Albert Dupontel is currently showing with his 7th feature film, “Adieu les cons”. Back on his filmography as a filmmaker, from the crazy “Bernie” to the adaptation of “Goodbye up there”.
Bernie (1996)
1996. With his first production, Albert Dupontel, just out of a rich experience in the one-man-show, strikes a blow. Because this Bernie looks like nothing in the French cinematographic landscape of the time: the story of this neurotic orphan, disconnected from the real world, who will try everything to shed light on his origins, is a real UFO, a ferocious comedy sometimes very funny, sometimes dark, with a crazy energy, and dubbed, please, by Monty Python Terry Gilliam and Terry Jones. In short, an uncompromising punk film that splashes French cinoche with its madness and in which Bernie, to whom Dupontel lends his features, throws his shovels, eats a living canary and loves hyenas. One of a kind, but reserved for an informed public!
The Creator (1999)
Three years after the Bernie cult, which will have achieved great public success with nearly 850,000 admissions on the clock, Albert Dupontel returns with The Creator. The story of this renowned author who realizes that he forgot to write his new play that is about to be performed will not meet with the same success. However, this ambitious work is a small nugget which allows Dupontel to refine his style by going further into farce and absurdity, with a brilliant staging, full of finds of all kinds. A crazy, trashy black comedy to be rediscovered, in which Monty Python Terry Jones embodies nothing less than … God!
Locked Out (2006)
Released in theaters in 2006, Locked Out is perhaps Dupontel’s craziest film. A burlesque tornado in which the latter offers himself the role of a homeless person who, after finding a cop’s uniform, decides to eat in the police canteens. Crazy as ever, this cartoony social fable above which hover the shadows of Buster Keaton, Tex Avery and Chaplin, is frankly jubilant. A satire that goes at 200 an hour, ultra-generous and inventive, very funny but also not devoid of poetry, in short, a film that definitely imposes the quirky style of Dupontel and exudes the love of cinoche!
The Villain (2009)
Behind this name, Le Vilain, hides a bank robber (Dupontel), back after 20 years of absence. He goes to hide with his mother Maniette (unrecognizable Catherine Frot!), Thinking he has found a perfect hideout. But the latter will discover the true nature of her son and will do everything to put him back on the “right path”. The Villain offers us a burlesque and merciless duel, with a tandem at the top of its form. Crazy, crazy and always squeaky!
9 months firm (2013)
Sandrine Kiberlain as an ultra strict judge, single and pregnant with a thug … With 9 months firm, Albert Dupontel invites us to discover a funny and squeaky comedy, in which he forms a crazy tandem with Sandrine Kiberlain, excellent in this burlesque register . The film reserves a few scenes of rare comic power, instantly past cult! His tandem with Dupontel makes sparks. Misunderstandings, twists and turns, we take great pleasure in following their delirious adventures.
Goodbye Up There (2017)
Adaptation of Pierre Lemaitre’s bestseller, Au revoir là-haut is probably the most successful and richest film in the teeming universe of Albert Dupontel. He is also perhaps the one who stands out the most, moving away from the squeaky and delirious side of the filmmaker’s first works. The visual and scripted richness of Au revoir là-haut impresses: dense, inspired, creative and with a range of amazing actors. Albert Dupontel found in the book the material to express his visual ideas and his creativity, and to slip many nods to the cinema he loves, from Chaplin to Gilliam.

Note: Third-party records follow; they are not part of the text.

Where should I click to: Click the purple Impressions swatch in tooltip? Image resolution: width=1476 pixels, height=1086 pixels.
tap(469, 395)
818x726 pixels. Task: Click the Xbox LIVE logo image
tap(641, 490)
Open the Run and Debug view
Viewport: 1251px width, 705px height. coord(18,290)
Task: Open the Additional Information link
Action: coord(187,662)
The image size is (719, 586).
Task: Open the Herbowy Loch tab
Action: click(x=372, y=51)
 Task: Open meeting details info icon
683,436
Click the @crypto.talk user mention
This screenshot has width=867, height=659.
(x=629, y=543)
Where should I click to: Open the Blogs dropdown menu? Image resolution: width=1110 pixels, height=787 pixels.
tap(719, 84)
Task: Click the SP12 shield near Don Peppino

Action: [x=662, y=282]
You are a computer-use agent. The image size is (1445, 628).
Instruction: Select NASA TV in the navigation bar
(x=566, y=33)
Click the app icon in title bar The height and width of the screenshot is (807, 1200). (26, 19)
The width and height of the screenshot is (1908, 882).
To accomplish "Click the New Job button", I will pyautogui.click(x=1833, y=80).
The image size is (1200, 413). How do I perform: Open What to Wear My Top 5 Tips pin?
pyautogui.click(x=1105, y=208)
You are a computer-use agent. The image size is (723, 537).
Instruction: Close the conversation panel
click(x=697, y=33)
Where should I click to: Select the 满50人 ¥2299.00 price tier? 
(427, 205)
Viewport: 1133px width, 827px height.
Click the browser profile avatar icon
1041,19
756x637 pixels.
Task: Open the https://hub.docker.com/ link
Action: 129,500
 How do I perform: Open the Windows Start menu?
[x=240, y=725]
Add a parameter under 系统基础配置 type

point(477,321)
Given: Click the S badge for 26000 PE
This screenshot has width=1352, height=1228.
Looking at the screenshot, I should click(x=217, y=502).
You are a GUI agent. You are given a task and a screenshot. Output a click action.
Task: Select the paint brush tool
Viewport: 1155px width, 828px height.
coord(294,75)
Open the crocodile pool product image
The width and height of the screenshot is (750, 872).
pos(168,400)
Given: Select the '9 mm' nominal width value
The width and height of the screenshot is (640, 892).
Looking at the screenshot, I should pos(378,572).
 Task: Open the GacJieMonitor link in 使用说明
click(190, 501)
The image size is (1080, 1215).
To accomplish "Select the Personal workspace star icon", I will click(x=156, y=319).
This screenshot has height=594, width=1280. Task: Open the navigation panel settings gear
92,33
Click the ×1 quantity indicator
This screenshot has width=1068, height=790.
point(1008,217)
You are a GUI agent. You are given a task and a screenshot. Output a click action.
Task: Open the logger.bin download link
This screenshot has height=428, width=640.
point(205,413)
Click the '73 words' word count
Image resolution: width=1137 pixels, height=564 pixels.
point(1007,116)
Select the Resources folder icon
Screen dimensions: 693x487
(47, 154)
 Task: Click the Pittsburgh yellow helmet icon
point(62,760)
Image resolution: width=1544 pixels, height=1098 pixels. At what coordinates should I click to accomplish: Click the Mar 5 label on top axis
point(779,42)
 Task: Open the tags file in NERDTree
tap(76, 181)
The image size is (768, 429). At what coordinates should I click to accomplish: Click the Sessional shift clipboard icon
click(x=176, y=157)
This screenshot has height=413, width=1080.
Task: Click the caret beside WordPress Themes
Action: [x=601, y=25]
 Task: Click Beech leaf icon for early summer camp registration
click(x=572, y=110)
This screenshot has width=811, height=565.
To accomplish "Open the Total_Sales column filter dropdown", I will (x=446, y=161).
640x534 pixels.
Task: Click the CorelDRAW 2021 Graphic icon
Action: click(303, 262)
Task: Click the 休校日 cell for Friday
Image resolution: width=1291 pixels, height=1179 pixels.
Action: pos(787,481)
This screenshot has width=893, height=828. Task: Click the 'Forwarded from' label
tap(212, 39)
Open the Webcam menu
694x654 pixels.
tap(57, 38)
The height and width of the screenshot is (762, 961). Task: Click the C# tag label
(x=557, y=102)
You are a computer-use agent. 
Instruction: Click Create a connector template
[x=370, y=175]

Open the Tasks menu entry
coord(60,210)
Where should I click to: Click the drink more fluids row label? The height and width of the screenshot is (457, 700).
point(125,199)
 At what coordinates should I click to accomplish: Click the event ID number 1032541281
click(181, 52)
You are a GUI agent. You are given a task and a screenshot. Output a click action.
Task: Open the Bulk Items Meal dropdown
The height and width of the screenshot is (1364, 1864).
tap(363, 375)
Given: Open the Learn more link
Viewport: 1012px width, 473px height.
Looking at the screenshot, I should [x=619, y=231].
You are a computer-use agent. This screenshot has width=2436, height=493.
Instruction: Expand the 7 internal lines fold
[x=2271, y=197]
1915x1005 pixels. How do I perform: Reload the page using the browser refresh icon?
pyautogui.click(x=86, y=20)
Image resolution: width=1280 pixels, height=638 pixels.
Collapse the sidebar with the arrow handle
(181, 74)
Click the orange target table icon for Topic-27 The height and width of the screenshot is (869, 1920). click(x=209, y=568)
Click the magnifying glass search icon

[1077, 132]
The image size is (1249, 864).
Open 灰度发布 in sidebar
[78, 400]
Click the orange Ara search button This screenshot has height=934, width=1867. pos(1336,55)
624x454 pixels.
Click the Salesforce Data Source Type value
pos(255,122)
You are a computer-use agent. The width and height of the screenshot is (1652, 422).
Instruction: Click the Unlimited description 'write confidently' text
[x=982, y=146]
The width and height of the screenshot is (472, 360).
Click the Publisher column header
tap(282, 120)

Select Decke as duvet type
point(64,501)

The plot takes place during the Second World War, in 1919. Two survivors of the trenches, one a draftsman, the other a modest accountant, decide to set up a scam at war memorials. In the France of the Roaring Twenties, the company will prove to be as dangerous as it is spectacular …
With its main masked hero (the impressive Nahuel Perez Biscayart), (re) discovering this film today takes a special turn!